> _Data to process_

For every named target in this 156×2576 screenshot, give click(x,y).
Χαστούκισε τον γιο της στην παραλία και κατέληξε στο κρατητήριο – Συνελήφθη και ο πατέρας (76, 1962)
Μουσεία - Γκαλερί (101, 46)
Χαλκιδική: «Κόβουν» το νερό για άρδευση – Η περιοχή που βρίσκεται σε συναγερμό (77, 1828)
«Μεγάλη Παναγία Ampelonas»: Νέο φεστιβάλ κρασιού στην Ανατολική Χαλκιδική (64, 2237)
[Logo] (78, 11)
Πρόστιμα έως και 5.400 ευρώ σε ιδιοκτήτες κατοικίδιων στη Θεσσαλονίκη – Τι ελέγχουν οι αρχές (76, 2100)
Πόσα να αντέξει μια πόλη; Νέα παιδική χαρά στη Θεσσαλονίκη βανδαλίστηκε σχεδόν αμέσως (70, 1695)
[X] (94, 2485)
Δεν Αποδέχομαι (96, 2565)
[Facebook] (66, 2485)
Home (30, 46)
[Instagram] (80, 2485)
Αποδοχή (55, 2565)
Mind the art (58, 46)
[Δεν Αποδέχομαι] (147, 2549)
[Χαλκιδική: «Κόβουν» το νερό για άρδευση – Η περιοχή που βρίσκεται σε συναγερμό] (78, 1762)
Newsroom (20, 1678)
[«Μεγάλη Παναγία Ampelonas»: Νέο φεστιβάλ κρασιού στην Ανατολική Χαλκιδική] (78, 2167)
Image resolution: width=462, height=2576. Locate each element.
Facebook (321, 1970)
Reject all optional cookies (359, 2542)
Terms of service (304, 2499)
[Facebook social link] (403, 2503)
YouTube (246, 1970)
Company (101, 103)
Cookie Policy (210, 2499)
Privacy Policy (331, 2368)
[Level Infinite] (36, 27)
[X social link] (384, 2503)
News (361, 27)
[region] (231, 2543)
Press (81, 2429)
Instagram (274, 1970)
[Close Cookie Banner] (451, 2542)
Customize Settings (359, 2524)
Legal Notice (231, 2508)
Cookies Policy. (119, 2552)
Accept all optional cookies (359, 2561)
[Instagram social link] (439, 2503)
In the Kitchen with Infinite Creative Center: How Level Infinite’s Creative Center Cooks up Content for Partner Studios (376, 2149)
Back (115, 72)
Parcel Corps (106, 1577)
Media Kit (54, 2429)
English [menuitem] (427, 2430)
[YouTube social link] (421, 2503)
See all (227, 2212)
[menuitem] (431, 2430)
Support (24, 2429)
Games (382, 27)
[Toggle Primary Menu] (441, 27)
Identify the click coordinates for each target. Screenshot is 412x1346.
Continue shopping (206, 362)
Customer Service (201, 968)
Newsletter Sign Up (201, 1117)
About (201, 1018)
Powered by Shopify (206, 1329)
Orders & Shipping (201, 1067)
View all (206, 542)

> _Work item_
Select every line of the records holding the string "link".

> _Result_
[Facebook social link] (403, 2503)
[X social link] (384, 2503)
[Instagram social link] (439, 2503)
[YouTube social link] (421, 2503)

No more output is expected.